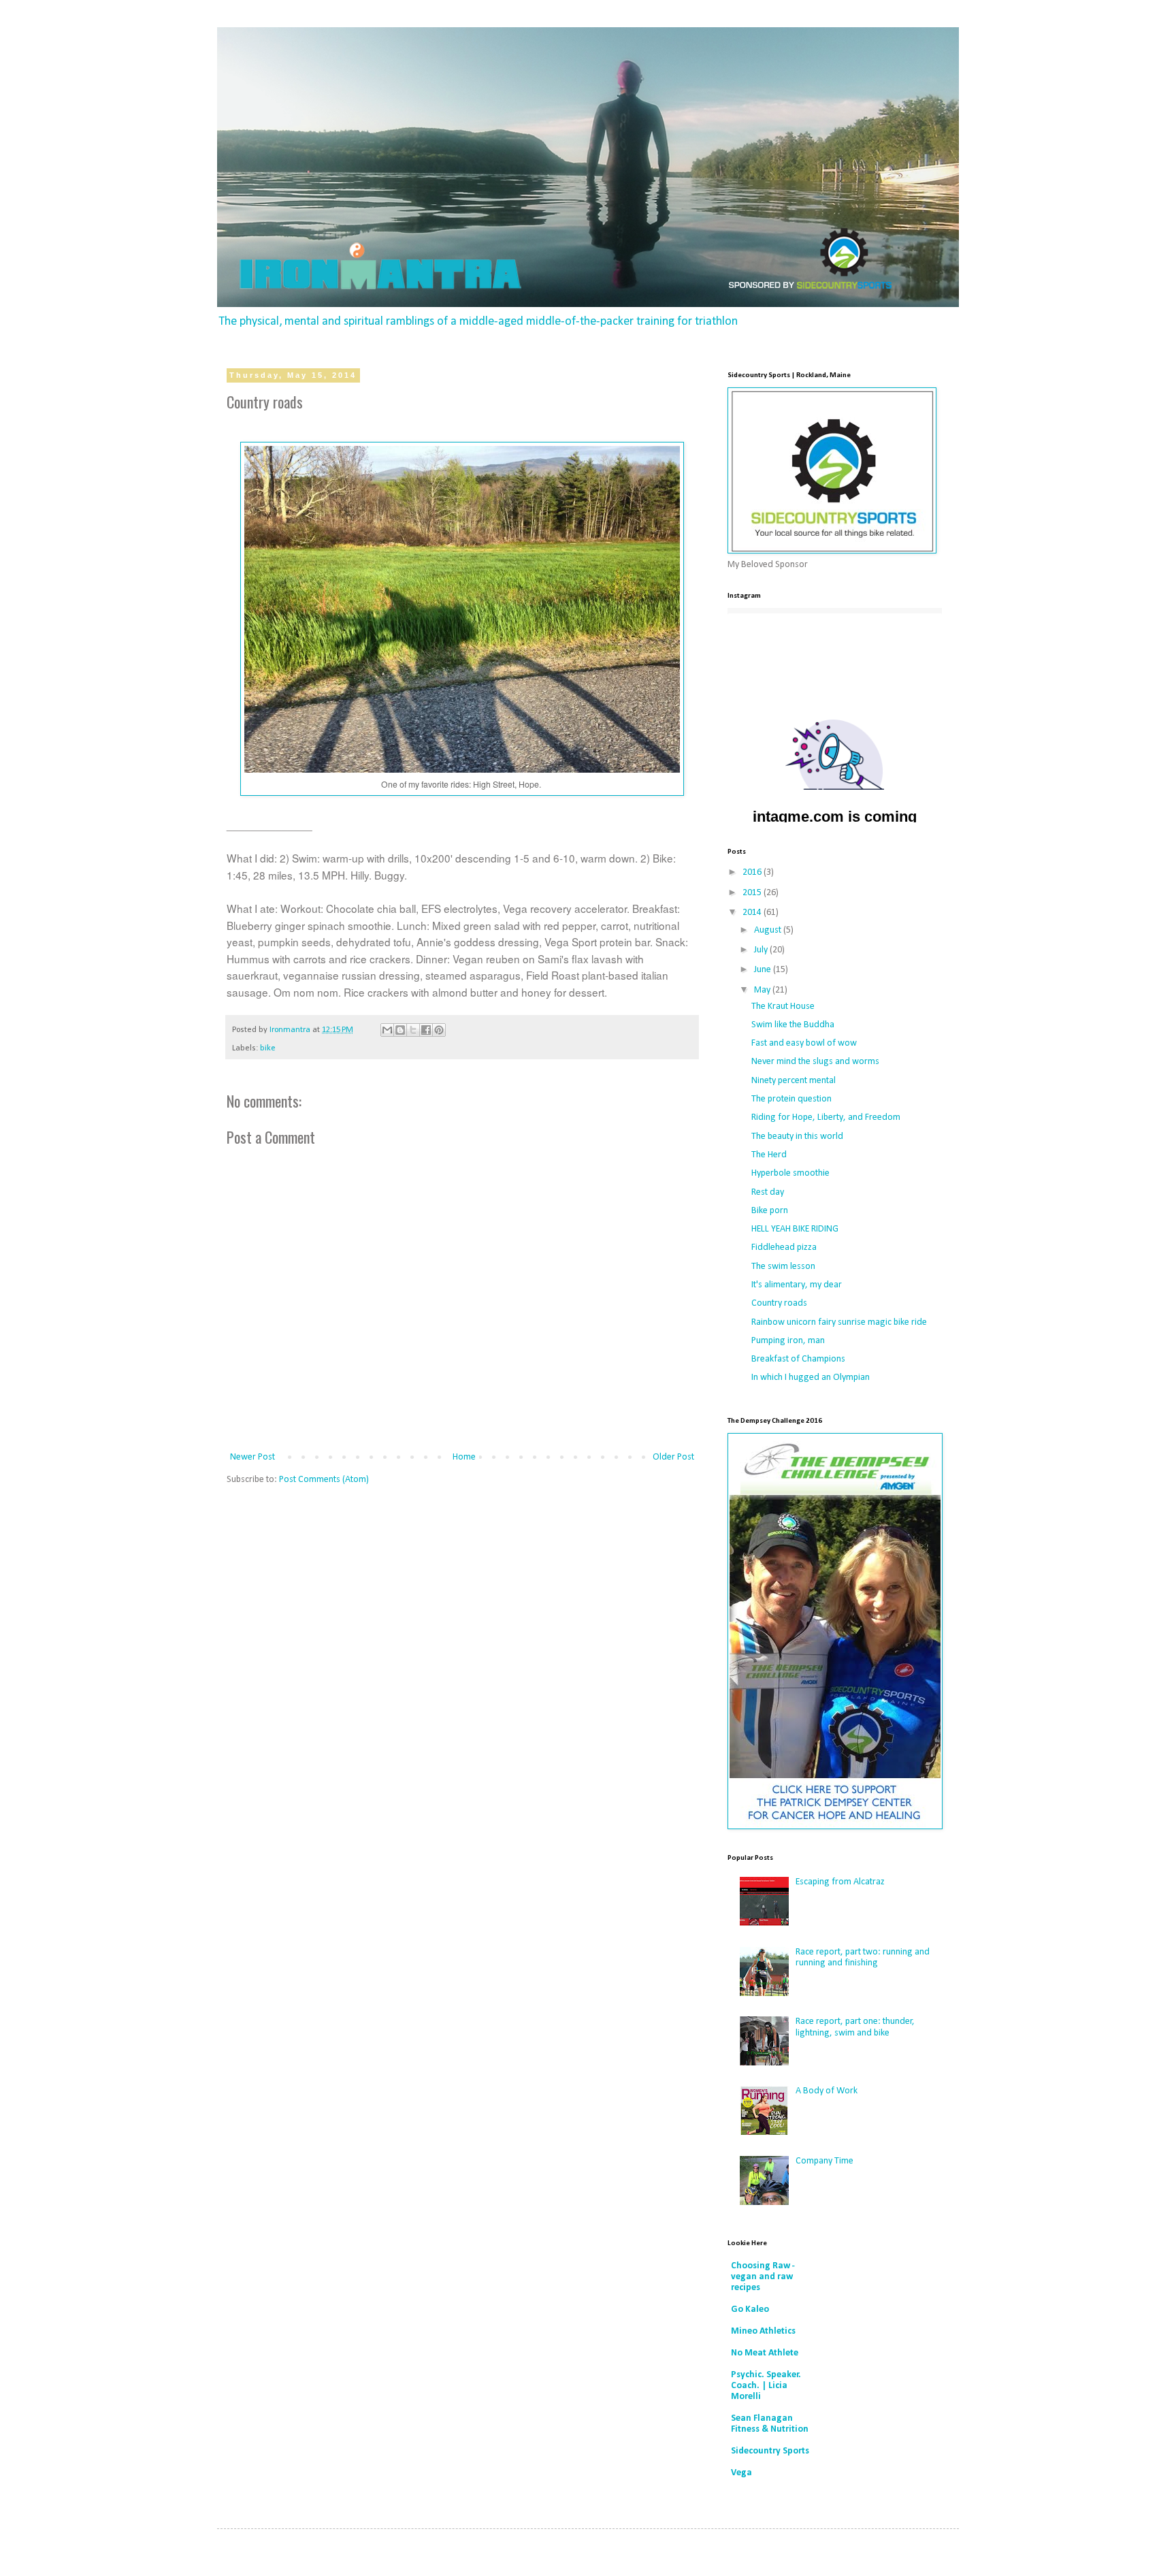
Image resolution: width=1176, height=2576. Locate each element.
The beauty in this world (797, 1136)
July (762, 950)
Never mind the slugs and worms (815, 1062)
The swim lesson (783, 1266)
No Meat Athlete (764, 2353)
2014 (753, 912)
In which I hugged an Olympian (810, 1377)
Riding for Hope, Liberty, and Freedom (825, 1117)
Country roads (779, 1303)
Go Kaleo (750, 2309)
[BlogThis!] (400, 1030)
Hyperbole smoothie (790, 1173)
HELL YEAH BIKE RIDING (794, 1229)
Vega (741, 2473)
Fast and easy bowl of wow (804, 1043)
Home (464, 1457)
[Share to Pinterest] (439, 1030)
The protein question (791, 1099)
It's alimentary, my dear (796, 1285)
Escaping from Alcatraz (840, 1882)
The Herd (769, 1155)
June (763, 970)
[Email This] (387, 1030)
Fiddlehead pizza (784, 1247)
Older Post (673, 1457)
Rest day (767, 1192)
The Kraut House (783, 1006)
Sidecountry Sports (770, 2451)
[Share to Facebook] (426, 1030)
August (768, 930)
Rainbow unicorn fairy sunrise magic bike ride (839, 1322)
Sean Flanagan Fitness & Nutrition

######

**Action item:**
What you give back should be only the lines of the records above, starting at the line with "It's alimentary, my dear (796, 1285)" and ending at the line with "Rainbow unicorn fairy", restated word for word.

**Solution to this problem:**
It's alimentary, my dear (796, 1285)
Escaping from Alcatraz (840, 1882)
The Herd (769, 1155)
June (763, 970)
[Email This] (387, 1030)
Fiddlehead pizza (784, 1247)
Older Post (673, 1457)
Rest day (767, 1192)
The Kraut House (783, 1006)
Sidecountry Sports (770, 2451)
[Share to Facebook] (426, 1030)
August (768, 930)
Rainbow unicorn fairy sunrise magic bike ride (839, 1322)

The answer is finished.